*Document text*.

    I shall remain behind my DNS-based ad blocking here at home and watch with interest.

    On a side note, some YouTube ads are sneaking through on a mobile device. Anyone know what domain(s) they're being served from? It's a fairly recent phenomenon; something's changed on their end it seems.

    1. Re:Interesting: what next? by CastrTroy · · Score: 5, Interesting

      I very much agree with this. Web sites need to support themselves. I don't think the web would work quite as well if you had to pay a fee to every website you went to, even if it was a very small amount. As long as the ads don't move or make sounds, and don't try to cover up the content, then I don't really have a problem with them. I think that advertisers are shooting themselves in the foot. If there weren't so many terrible ads on the web, we wouldn't even be having this discussion right now.

      --

      Anthropic principle: We see the universe the way it is because if it were different we would not be here to see it.
  3. End of the advertising-era for the web? by RogueyWon · · Score: 5, Insightful

    It's starting to feel a bit like the end of an era for the advertising-based business model for the web. Almost everybody I know now uses an adblocker on their desktop/laptop PC. My employer recently switched on adblocking-by-default on our office PCs, due to concerns over the number of malware-spreading adverts. Meanwhile, adverts while mobile browsing have become so disruptive (it's virtually impossible now to browse certain websites on an iPhone) that I'm strongly considering adblocking on my phone as well.

*Task instructions*. Continue the discussion thread on ad blocking and web advertising, starting right after its last sentence.

*Records from a collection*.
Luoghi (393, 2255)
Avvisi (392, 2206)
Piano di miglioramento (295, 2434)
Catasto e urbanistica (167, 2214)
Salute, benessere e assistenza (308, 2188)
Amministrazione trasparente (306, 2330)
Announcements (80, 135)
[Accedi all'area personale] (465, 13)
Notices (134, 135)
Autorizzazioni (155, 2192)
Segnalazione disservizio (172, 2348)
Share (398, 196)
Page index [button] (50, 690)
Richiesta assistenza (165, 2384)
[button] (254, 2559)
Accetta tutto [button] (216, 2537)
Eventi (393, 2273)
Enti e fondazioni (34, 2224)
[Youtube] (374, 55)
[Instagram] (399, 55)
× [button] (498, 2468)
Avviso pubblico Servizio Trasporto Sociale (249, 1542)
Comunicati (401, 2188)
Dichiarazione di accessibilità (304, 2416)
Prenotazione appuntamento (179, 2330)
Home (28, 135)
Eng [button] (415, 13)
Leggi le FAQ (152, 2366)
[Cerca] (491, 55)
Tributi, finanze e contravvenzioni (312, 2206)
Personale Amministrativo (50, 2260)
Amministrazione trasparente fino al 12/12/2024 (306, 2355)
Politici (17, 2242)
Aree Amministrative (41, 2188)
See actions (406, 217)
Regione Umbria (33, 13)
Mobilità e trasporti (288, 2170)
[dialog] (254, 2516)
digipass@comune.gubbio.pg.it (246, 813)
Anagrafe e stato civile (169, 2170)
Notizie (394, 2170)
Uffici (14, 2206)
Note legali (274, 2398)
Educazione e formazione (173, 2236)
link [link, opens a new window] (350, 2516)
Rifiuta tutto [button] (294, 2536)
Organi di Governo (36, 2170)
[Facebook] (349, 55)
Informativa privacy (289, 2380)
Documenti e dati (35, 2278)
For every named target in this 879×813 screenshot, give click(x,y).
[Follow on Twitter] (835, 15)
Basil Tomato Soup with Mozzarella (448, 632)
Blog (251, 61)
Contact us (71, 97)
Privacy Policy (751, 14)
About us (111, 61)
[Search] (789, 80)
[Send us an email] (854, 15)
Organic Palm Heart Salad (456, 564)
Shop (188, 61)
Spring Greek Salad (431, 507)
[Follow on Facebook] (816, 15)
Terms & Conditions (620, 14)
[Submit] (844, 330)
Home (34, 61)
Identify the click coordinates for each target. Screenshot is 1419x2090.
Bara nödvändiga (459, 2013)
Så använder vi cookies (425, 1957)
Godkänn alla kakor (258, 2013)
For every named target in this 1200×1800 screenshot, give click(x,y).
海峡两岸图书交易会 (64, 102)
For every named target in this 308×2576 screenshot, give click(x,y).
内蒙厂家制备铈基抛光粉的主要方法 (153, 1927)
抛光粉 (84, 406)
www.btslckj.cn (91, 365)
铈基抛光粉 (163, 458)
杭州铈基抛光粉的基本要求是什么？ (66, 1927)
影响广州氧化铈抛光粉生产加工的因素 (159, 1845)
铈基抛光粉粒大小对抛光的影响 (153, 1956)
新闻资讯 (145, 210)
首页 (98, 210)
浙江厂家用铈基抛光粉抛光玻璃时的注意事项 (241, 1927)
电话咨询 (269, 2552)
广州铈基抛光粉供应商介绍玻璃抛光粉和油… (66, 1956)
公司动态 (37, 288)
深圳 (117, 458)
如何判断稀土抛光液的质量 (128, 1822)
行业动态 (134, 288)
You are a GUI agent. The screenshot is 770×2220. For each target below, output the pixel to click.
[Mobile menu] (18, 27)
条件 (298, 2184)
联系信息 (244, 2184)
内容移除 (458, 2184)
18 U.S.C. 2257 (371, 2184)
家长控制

*Answer section*.
    The web-advertising industry is on the verge of suicide. Few people had a problem with the static banner ads and most tolerated the animated .gifs, but the video-ads were a further intrusion and, for many people (self included), the auto-playing video-ads were the tipping point. The increasing prevalence of ads as a means of pushing malware and the failure of the advertising networks to screen them out seems to have been the tipping point for a lot of Government and corporate networks as well.

    So the question is, what comes next and what does it mean? The strangulation of advertising income is going to fundamentally change the way a lot of sites operate. The pace at which newspapers and magazines are paywalling formerly free content is accelerating. In other cases, the content is free but subscription plans are available for an enhanced service, or even required if users want to leave comments or participate in forums. Are we moving towards a world in which only sites with a product to sell and small-scale operations will be free to browse?

    If so, there might be upsides as well as downsides. One product of the advertising model has been the clickbait-culture. That's not just about "10 shocking things you won't believe" and "this one neat trick" headlines, it's also about deliberately provocative content. Stories which get people riled up are great business, if your business model is based on page-views and ad-views. Give people an interesting article that they enjoy reading and they will view the page once then move on. Give them something that makes them angry and they will leave an angry comment, then refresh the page 30 times over the course of the day to argue with other people leaving angry comments. Just look at the stories on Slashdot which get the highest number of comments...

    Slashdot is a long way from the worst offender (even though, in the DICE-era, it undoubtedly is an offender). The advertising web model has turned the angry fringe voices, whether the ultra-conservative demagogues of the right, or the "ban everything I don't like" Angry Campus Narcissists of the left into a profitable business model and in doing so has arguably coarsened public debate and poisoned the wider political sphere.

    So maybe the death of the advertising model and the move to a subscription-based web might be a good thing.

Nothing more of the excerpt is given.